[Source excerpt]
Blooming flowers and warmer temperatures don't just mark the start of allergy season. Spring is also peak season for real estate sales. If you're thinking of buying a home this year, you're probably wondering what the current market is like and how to navigate it. 

 

FREE DOWNLOAD: The Ultimate Home Buyer’s Guide

The 2017 spring real estate season differs from past spring markets in some big ways. Here's what you need to know…

 

1. Inventory Is Low

 

Home inventory has dropped for eight consecutive quarters, making it harder to find a home, according to Trulia's research. 

 

In 2017, homebuyers are up against a very competitive market, where there are fewer homes for sale that cost more than they did last year. 

 

Hit hardest? First-time homebuyers. There's a larger inventory of trade-up homes and luxury homes than starter homes. As prices rise, people who might have been looking for a luxury home may now be in the trade-up market. Those who would have been in the trade-up market are buying starter homes or hanging on to the homes they already have. This means first-time buyers have to put in extra effort to land a home.

 

RELATED: 10 Rookie Mistakes That Hurt First-Time Homebuyers

 

2. Homes Are Selling Fast

 

Understanding the current real estate market can keep you from being blindsided. Short supply is the dominant issue this spring. Homes that are priced at market and are in attractive condition sell in days. 

 

You may want to act quickly when you find something you like, and be flexible with seller requests — two tactics that can help you buy a home in a competitive market.

 

3. Interest Rates Are Rising

 

Rising interest rates could price some buyers out of the market. The Federal Reserve announced in March that interest rates would be increased by a quarter point based on the growing confidence on the economy.

 

But interest rates are still historically low and affordable. Higher rates will likely decrease one's home-buying power, but it's unlikely to deter serious buyers who are actively looking for a new home. What's likelier to happen, at least in the short term, is that more people will enter the market before rates get even higher. 

 

4. Timing Is Everything

 

The hardest part of buying a starter home is saving the down payment. Once you have that in place, there are great options. 

 

But should you wait to save 20% for a down payment to avoid private mortgage insurance (PMI), or should you buy now with only, say, 5% to put down before interest rates rise?

[Exercises to complete]
1. Condense the paragraph of the spring real estate article that begins "Hit hardest? First-time homebuyers." into a short bulleted list, keeping its main facts.
2. List every numbered section heading in the spring real estate article.
3. Extend the spring real estate article beyond its final sentence, keeping its tone.
The material that comes next has no connection to the spring real estate article.

[Stored data]

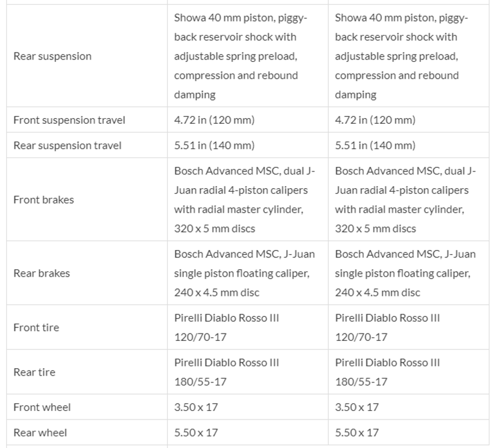Click the Rear wheel row label

pyautogui.click(x=40, y=433)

[In response]
1.
- First-time homebuyers are hit hardest.
- Trade-up and luxury homes are more plentiful than starter homes.
- Rising prices push would-be luxury buyers into the trade-up market.
- Would-be trade-up buyers are instead buying starter homes or keeping the homes they have.
- As a result, first-time buyers must work harder to land a home.

2.
1. Inventory Is Low
2. Homes Are Selling Fast
3. Interest Rates Are Rising
4. Timing Is Everything

3.
 

RELATED: How to Buy a Home Without a 20% Down Payment

 

In most cases, it becomes more expensive to wait. If it's going to take you two years to save 20% and prices and rates rise, it'll usually be better to go ahead at 5% and pay PMI.

 

RELATED: What Is The Cost of Waiting Until 2019 to Buy A Home
 

5. Consumer Confidence Is High

 

Rising interest rates signal a strong economy, and consumers, with renewed confidence in this strong job market, are buying homes. This is what most people call a comeback. People who found themselves underwater on their homes are now starting to see those homes gain value. They can now make — instead of lose — money on a home sale.

 

6. Try To Overlook The Little Things

 

If your ultimate goal is to become a homeowner this spring, you may wish to circle back to that older home with no upgrades that didn't initially excite you.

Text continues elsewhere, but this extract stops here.